Churches do missions “in-house”

How churches do missions is changing. Traditionally, prospective missionaries leave their church families to join mission organizations to execute the vision and tasks of the organizations. But here in South Florida, churches themselves fulfill the role of the mission agency. Calvary Chapel Boynton Beach, First Baptist of Fort Lauderdale, Calvary Church in Jupiter, Grace Fellowship in West Palm Beach Florida, Calvary Chapel Port St. Lucie, and Calvary Chapel Fort Lauderdale, are planning projects, training missionaries, and staffing their own cross-cultural mission ventures with people from their own church communities. “The possibilities for churches and their missions involvement are endless,” says Pastor Jeff Jackson, founder of Shepherd’s Staff Mission Facilitators. Convinced that local churches can and should venture into cross-cultural endeavors, Jackson fashioned a unique missions organization to come alongside churches to help them realize their visions for missions.

“Shepherd’s Staff desires to stimulate innovation and flexibility in fulfilling the vision God has given the local church and its missionaries,” shares Jackson.

The administrative and human resources challenges of sending people into the field apart from an agency or separate non-profit organization are tremendous. The documentation and receipting of donations is a mine field for churches. Keeping compliant with the complexities of IRS tax law is a monumental task for already over worked church staff operating on a shoe string budget. This is the number one reason why churches outsource funds and personnel to para-church ministries rather than doing missions in-house. The organization Jackson founded permits churches to simply outsource the administration and accounting of missions. This allows resources and personnel to remain in the care of the local church. Mission projects are stamped with the DNA of the church community.

Outsourcing freed Grace Fellowship in West Palm Beach to launch The Timothy Initiative, a global church planting venture, to train and send its own missionaries. Calvary Church in Jupiter is able to send a missionary family to Costa Rica to build and run a Life center. Calvary Chapel Boynton Beach was able to plant churches in Costa Rica, Peru, and Belgium, without having to establish separate non-profit organizations to handle donations and missionary salaries. These are outsourced to Shepherd’s Staff. First Baptist of Fort Lauderdale is able to send out a missionary couple to Thailand who, is then free to customize Life to the needs of the region. Calvary Chapel Port St. Lucie and Calvary Chapel Fort Lauderdale were able to each quickly and separately respond to Haiti’s devastating earthquake by bypassing third party agencies and putting their own people and resources on the ground in Haiti.

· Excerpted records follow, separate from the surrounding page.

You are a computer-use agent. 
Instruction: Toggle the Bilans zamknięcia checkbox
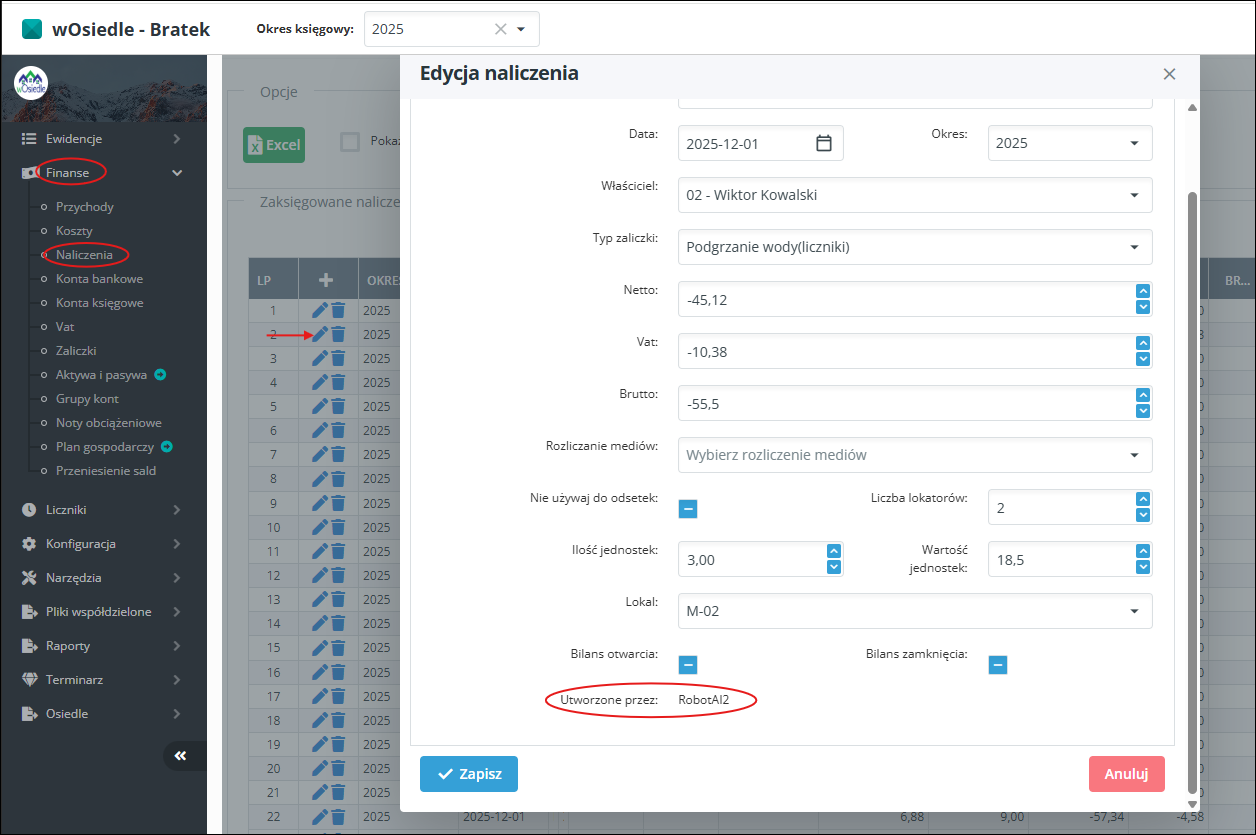tap(998, 665)
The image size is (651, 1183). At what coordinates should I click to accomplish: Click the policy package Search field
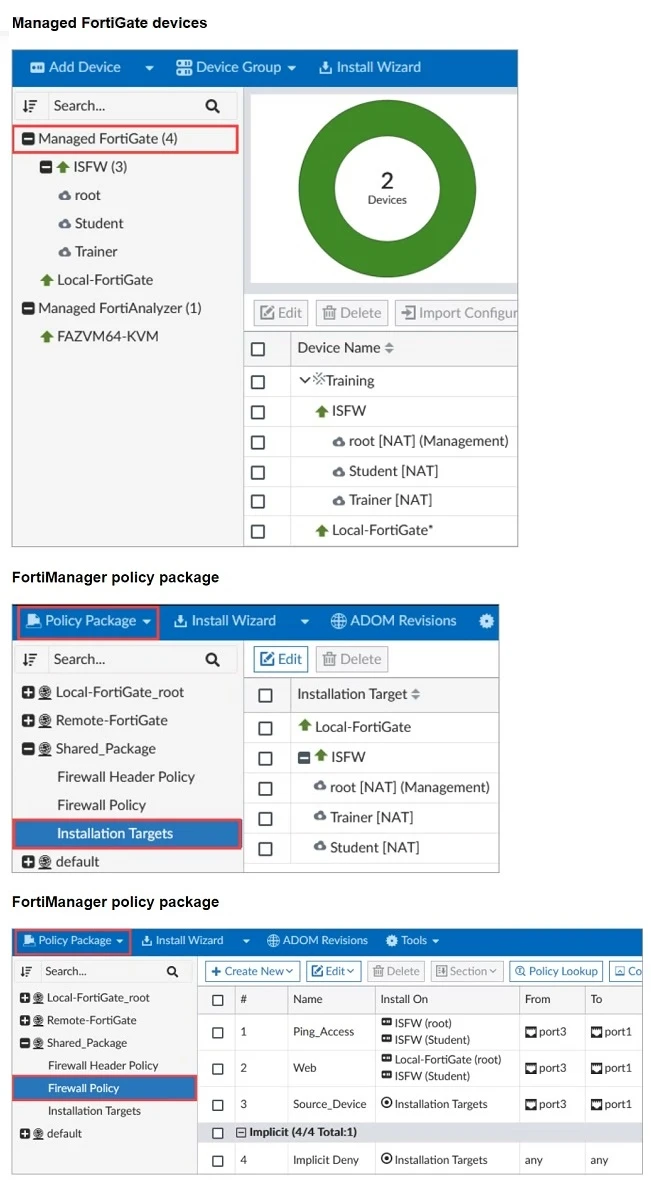pos(120,659)
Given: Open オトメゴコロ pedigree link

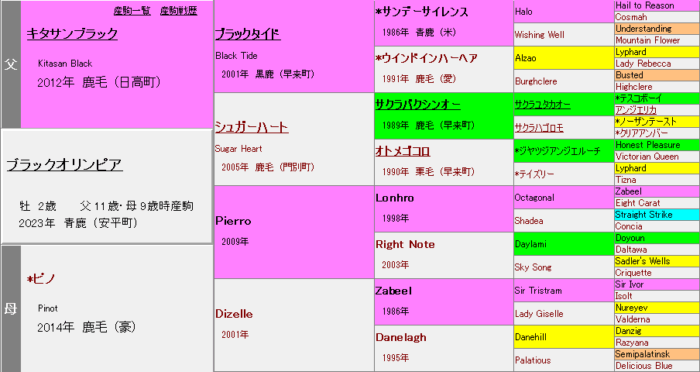Looking at the screenshot, I should tap(403, 151).
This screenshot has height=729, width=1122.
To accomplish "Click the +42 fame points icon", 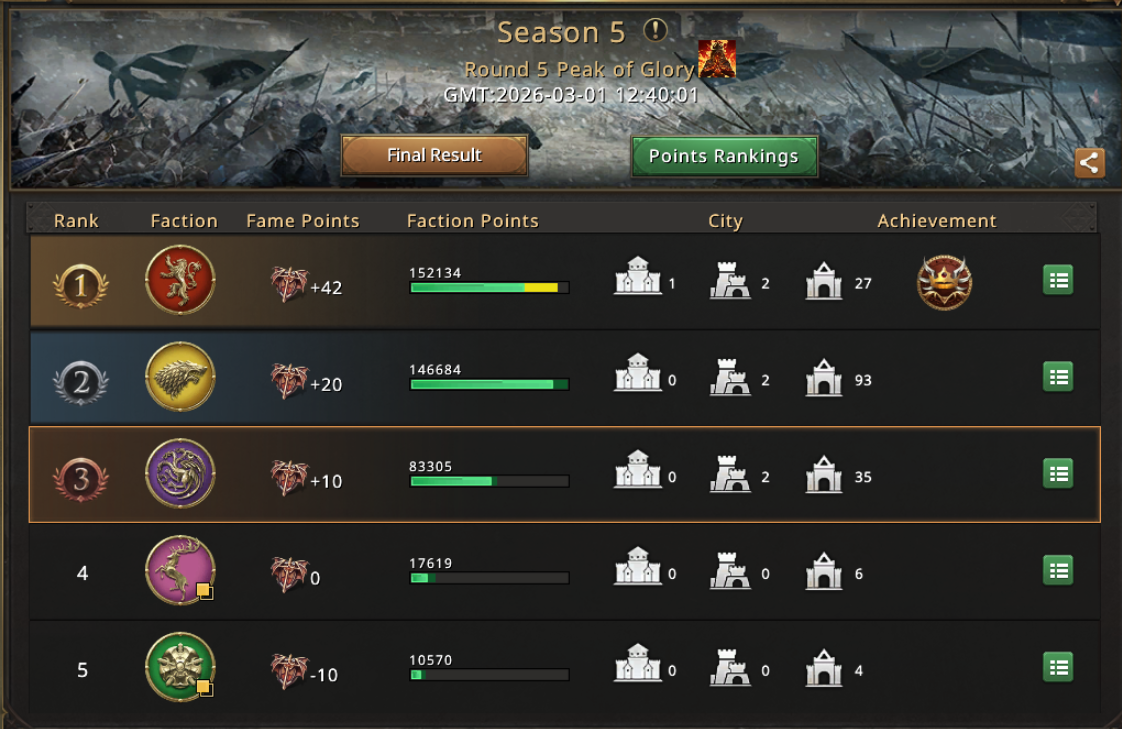I will pos(288,284).
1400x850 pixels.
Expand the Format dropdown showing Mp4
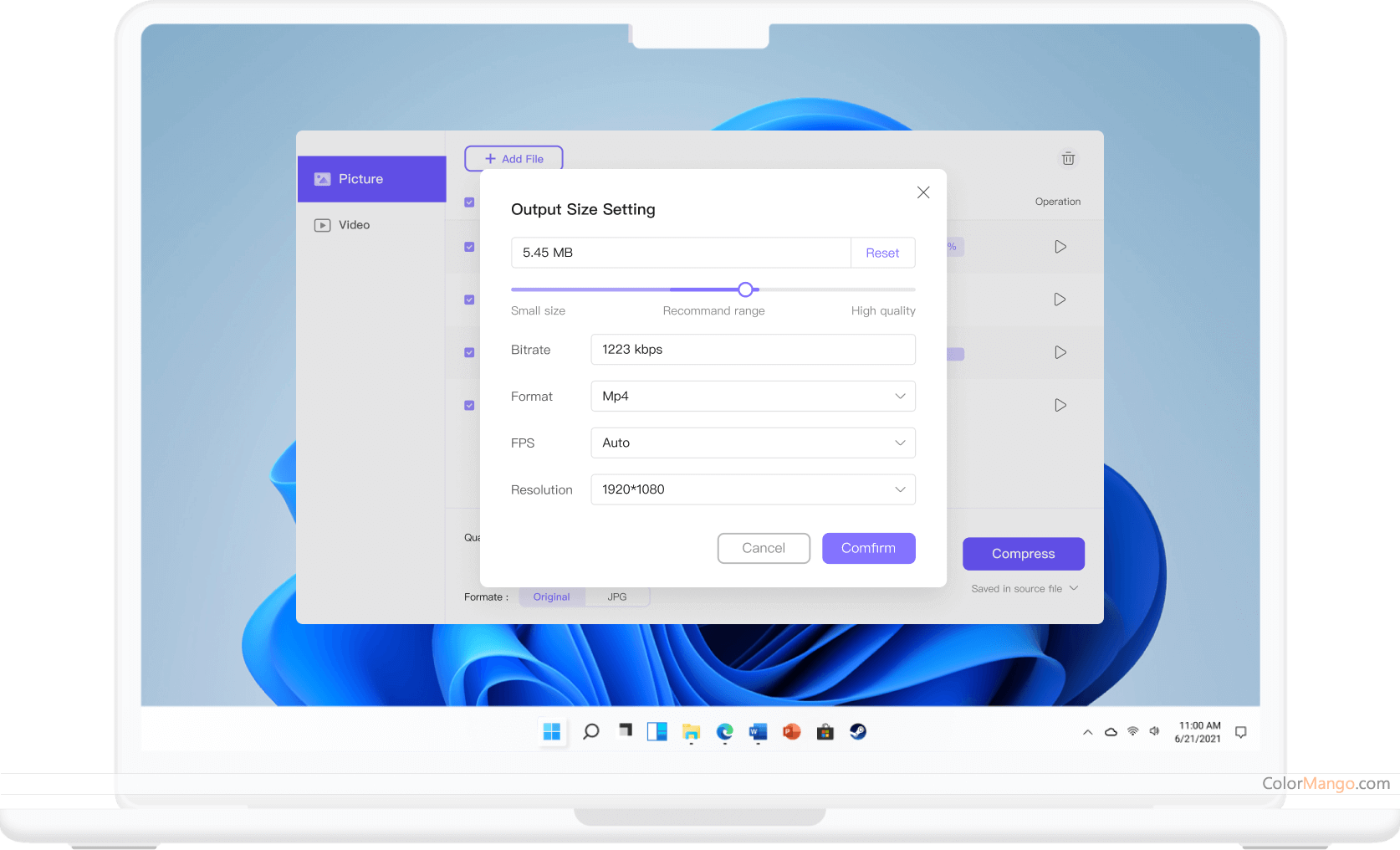(753, 397)
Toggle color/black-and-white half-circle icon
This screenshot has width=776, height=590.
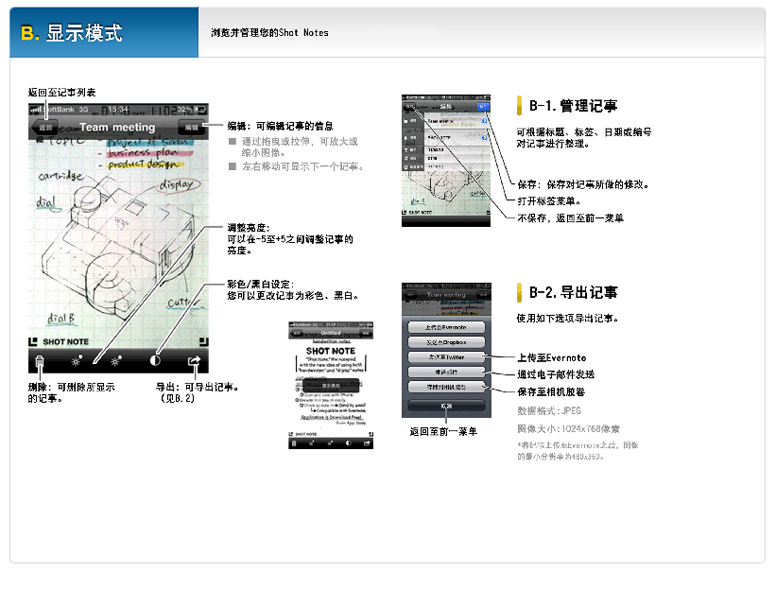coord(157,362)
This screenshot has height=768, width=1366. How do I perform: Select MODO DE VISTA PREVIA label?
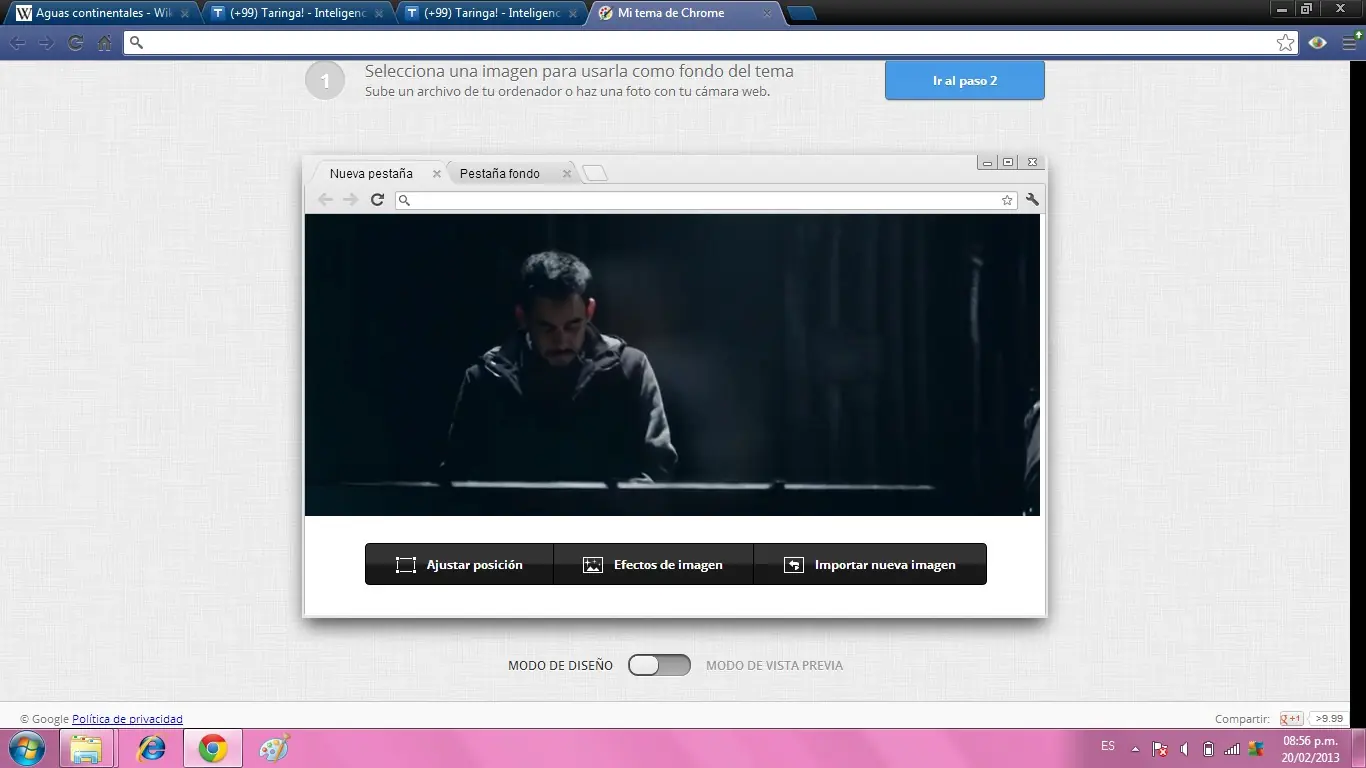click(774, 665)
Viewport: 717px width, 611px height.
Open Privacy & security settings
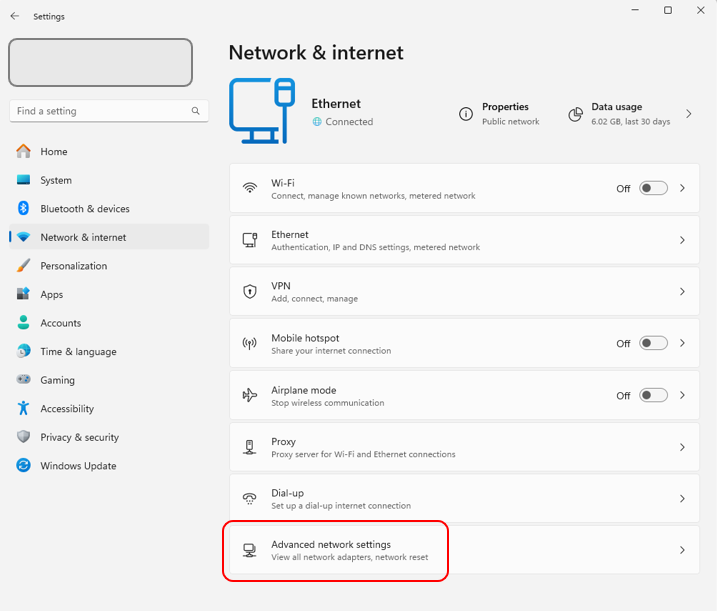coord(79,437)
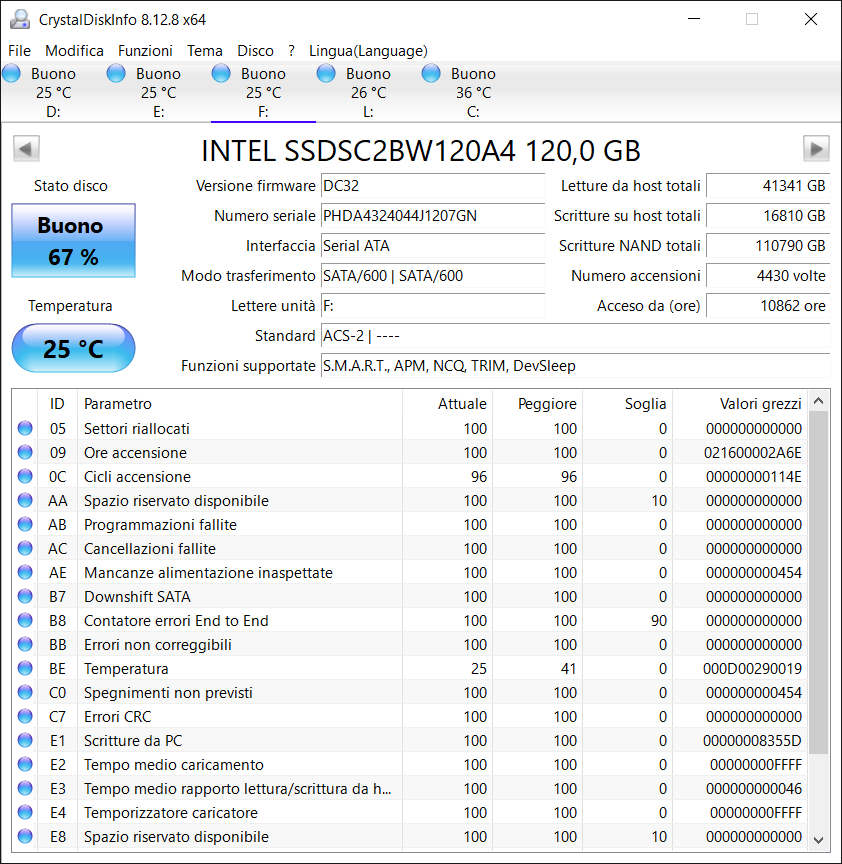Select disk D: status orb
The height and width of the screenshot is (864, 842).
coord(12,73)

“Shepherd’s Staff Mission Facilitators is a helpful and convenient tool in the hands of the pastor of a local church; a practical expression of a pastor’s love for those members of his flock who heed the call to serve overseas,” says Jackson. “We will always esteem and reinforce the authority, integrity, and role of the local church as the primary vehicle through which God chooses to make disciples of all nations.”